22nd Sunday in Ordinary Time; Sept 2, 2012, Fr. Joseph Illo
A Pure Heart
In 1948, Mother Teresa picked up a man dying in a gutter, covered with worms. She did not want to do it; the very shape and smell of this man repulsed her. But once she overcame her initial repulsion, she recognized Jesus Christ in the man she was holding. He was the first of 47,000 people she and her sisters picked from gutters over the next 40 years. One of them, looking up into Mother’s face, asked “why are you doing this?” She replied, “Because I love you.”
It was not easy for Mother Teresa to practice this degree of charity. Daily, as she went into the streets, she climbed Golgotha to lift the dying body of Jesus from the Cross. To climb that hill, and to recognize the Body of Christ, she needed a pure heart. “Blessed are the pure of heart, for they shall see God,” Jesus says in the 6th Beatitude. The impure can’t even see God, let alone feel his love.
Hand Washing and Heart Washing
In the Gospel today, the question is one of purity. Christ’s disciples scandalize the Pharisees by launching into a meal without washing their hands. As St. Mark explains for his non-Jewish readers (that’s you and I), by the time of Jesus all Jews had adopted the ritual initially practiced only by priests: that of washing one’s hands before receiving God’s gifts. Catholic priests maintain this tradition—before Mass many priests wash their hands before clothing themselves with the sacred vestments, and during the Mass servers pour water over the priest’s fingers just before he enters into the Sacrificial Liturgy.
We must all purify ourselves before offering the sacrifice.
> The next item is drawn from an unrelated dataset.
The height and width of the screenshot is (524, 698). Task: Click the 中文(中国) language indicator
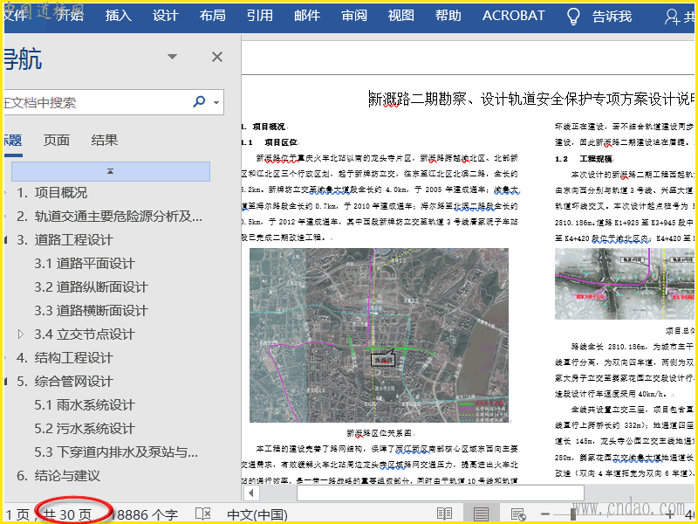pos(257,514)
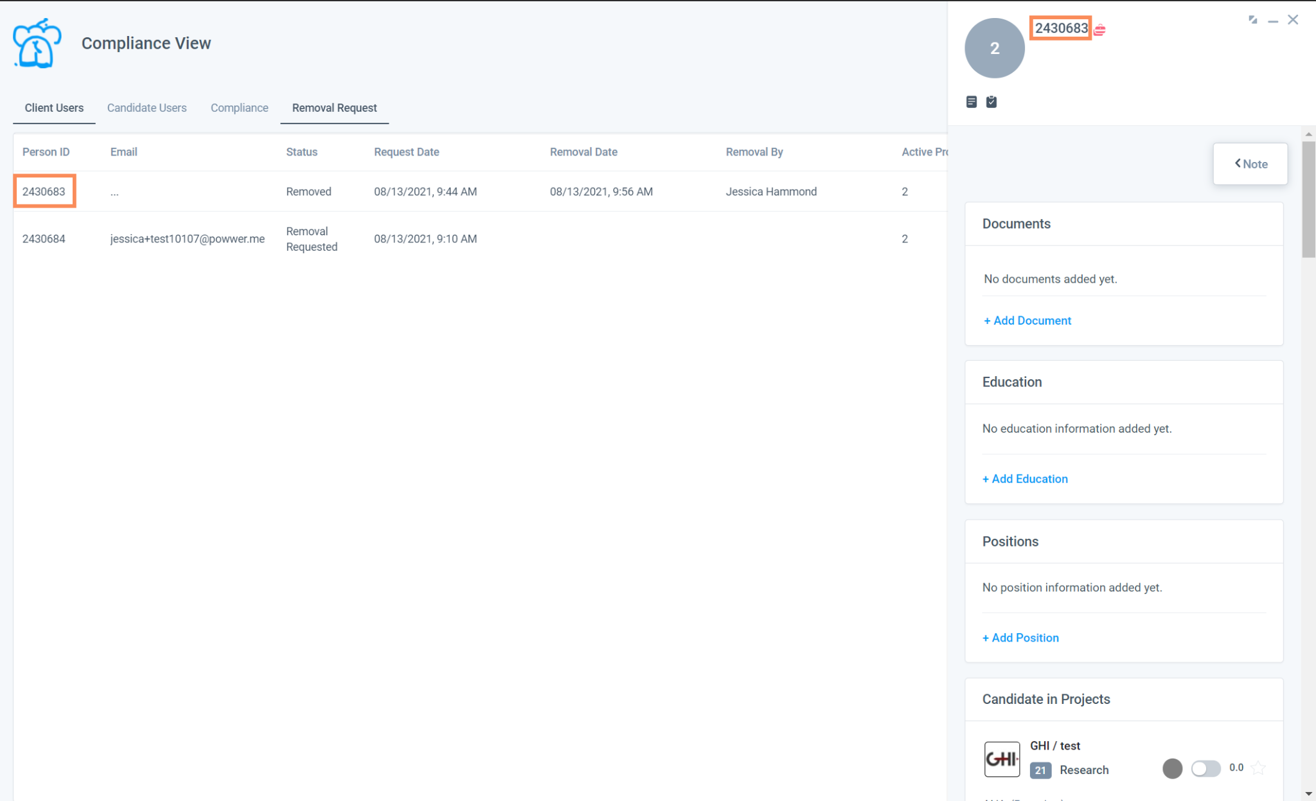Click the 21 badge next to Research

1040,770
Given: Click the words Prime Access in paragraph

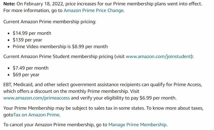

So we begin every Mass with an act of penance, and again we purify our hearts just before receiving communion: “Domine, non sum dignus…. Lord, I am not worthy that you should enter under my roof….” We cannot receive his gifts efficaciously, we cannot receive the gift of himself, with impure hearts. But how do we purify our hearts? Certainly not with mere soap and water.
Purity is always an issue. We may purify ourselves in the confessional, and Christ may purify us in the Holy Mass, but it isn’t long until we manage to defile ourselves again. We defile ourselves in slight ways in almost every conversation with peers. We defile ourselves by how we regard or disregard others. We defile ourselves slightly and sometimes grievously on the internet. We defile ourselves with food and drink, and in how we behave off campus. It is almost impossible to make our way through this world without getting dirty. Thus the need for constant purification.
Charity purifies
The Pharisees insisted on hand washing, but how best to purify our hearts? St. Paul writes in our second reading: “Religion that is pure and undefiled before God is this: to care for orphans and widows in their affliction, and to keep oneself unstained by the world.” Charity covers a multitude of sins, as St. Peter writes (1 Pet 4:8). Of course, we need to keep clear of worldly stain—the basic defilements, such as drugs, pornography, intemperance in food and drink, dirty speech, etc. But purity consists in seeking good, not just avoiding evil. Charity is the greatest good, and a pure faith cares for “widows and orphans.” Today that means befriending the friendless, helping someone with homework, listening patiently, from the heart, to people, calling Mom and Dad at least once a week, and putting up with annoying folks with a smile. Love is patient; love is kind.
The Immaculate One
Mother Teresa became a saint by the heroic exercise of charity. She founded a congregation known as the Missionaries of Charity. A few years after she picked up that first dying destitute from the gutter, she established her first Home for the Dying in a section of Calcutta called Kalighat. She named this home Nirmal Hriday, Bengali for the “Home of the Pure Heart.” The first day I went to that place, I felt weak and naseus. But the brothers took me first to a little statue of the Our Lady that Mother Teresa had set into a wall niche. And so everyone begins the day’s work at Kalighat with a prayer to the Immaculate Heart, asking for the purity necessary to attend to the dying Christ at Calvary.
Among all the wondrous virtues of Our Lady, her purity sets her apart preeminently. Don’t we long to share in that purity? Don’t we forget that such purity, such joy, is even within our grasp? Mother Teresa ended every prayer with this invocation: “Immaculate Heart of Mary, Cause of our Joy, pray for us.” We too can imitate Our Lady’s purity, and so share in her joy, by practicing the charity of her Son. Go to her, go to Him, to share in their purity.